あれ? 麗哉って、他の誰かにもこんな風に笑うのか。
何故だろう、こんな些細なことで気持ちが妬け焦げて、痛くて、苦しくて、辛い。
『君と過ごすようになって、僕は少し変わることができた。嫌いだった学校に行くのが楽しみになった。君に会えるからだ。
僕はもっと君に近づきたい。君の笑顔を近くで見たいし、その笑顔が僕に向けられたものならなお嬉しい。君を独り占めしたい。他の誰かと言葉を交わす君を見るのも、誰かの視界に君が入るのも嫌だ。僕は君の傍にいたい。僕は君のことが世界で一番―――――。』
「これ、何?」
麗哉の声には抑揚が無かったけど、怒っていることが明確に感じ取れた。手紙は乱雑に折り畳まれて、麗哉の手の中にあった。誰もいない放課後の図書室で、時計の音がやけに大きく響くように感じた。
「手紙」
「だから何だと聞いているんだ」
「何だって言われても……」
「何?」
「いや、あの……あはは……」
どうやら完全な空回りだったようだ。麗哉の反応を見て、手紙というのは受け手の気持ちを考えず、自分が伝えたいことを一方的に主張するだけの自己満足的なツールであることに気づいた。紘登が次の言葉に困っていると、麗哉が大きな溜息をついた。
「なんでこうなるんだよ」
麗哉の手に力が入って、握られていた手紙がクシャリと音を立てた。
「俺はこんな言葉が欲しいんじゃない」
拒絶。蹂躙。二つの単語が紘登の頭に浮かんで消えた。今にも背を向けて去ってしまいそうな麗哉を引き止める声が震えた。
「……それ、どういうこと?」
「お前がバカだってことだよ」
麗哉にこう言われては、紘登は手詰まりだ。紘登の気持ちは行き場を無くし、静かに悲鳴を上げた。
「――――なんで泣くんだ」
紘登の目から涙が溢れた。麗哉の姿が滲んで見えなくなる。紘登は答えずに情動に任せて涙を流した。涙が流れるごとに、紘登が持っていた麗哉への曖昧な好意の本質が明確になっていく。麗哉といると楽しい。嬉しい。好きだ。見ていたい。傍にいたい。愛してる。触りたい。欲しい。

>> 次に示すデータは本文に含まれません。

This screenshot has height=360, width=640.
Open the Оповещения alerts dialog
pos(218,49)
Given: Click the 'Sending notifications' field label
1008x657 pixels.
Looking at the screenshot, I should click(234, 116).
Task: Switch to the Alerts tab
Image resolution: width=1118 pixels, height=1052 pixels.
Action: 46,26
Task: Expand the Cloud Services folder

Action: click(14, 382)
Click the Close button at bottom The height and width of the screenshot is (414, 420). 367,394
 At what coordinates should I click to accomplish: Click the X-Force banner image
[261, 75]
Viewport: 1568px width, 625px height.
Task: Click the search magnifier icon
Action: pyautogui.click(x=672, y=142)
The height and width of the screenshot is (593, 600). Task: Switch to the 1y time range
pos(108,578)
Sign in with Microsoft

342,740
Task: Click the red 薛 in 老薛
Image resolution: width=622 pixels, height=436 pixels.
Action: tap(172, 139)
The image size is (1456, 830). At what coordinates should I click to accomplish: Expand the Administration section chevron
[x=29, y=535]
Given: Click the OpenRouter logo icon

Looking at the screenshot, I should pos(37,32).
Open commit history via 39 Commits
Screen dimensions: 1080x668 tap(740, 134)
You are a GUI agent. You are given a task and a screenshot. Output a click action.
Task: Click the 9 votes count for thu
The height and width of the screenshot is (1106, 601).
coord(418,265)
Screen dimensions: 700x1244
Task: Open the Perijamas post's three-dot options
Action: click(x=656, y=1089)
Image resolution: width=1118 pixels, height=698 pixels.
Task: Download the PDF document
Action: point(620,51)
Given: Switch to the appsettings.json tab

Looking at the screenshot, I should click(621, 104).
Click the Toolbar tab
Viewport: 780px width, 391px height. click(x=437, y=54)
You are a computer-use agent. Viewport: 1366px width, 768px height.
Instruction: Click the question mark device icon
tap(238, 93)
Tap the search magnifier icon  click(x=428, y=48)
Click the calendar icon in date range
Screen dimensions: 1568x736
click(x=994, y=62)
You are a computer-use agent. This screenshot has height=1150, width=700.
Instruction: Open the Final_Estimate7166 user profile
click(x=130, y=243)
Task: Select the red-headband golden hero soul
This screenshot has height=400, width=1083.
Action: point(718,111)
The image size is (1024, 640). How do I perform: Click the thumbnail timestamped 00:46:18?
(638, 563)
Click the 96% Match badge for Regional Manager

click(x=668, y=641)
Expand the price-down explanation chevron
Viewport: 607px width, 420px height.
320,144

五分ほどそうしていただろうか。涙が尽き始めた紘登に麗哉がハンカチを差し出した。紘登はそれを受け取って涙を拭い、口元に当てた。麗哉の匂いがする。麗哉の表情からは不機嫌の色はなく、代わりに微かな戸惑いが浮かんでいた。この沈黙を破るのは自分の役割だと悟り、喉元につっかえるものを感じながら、紘登は話を始めた。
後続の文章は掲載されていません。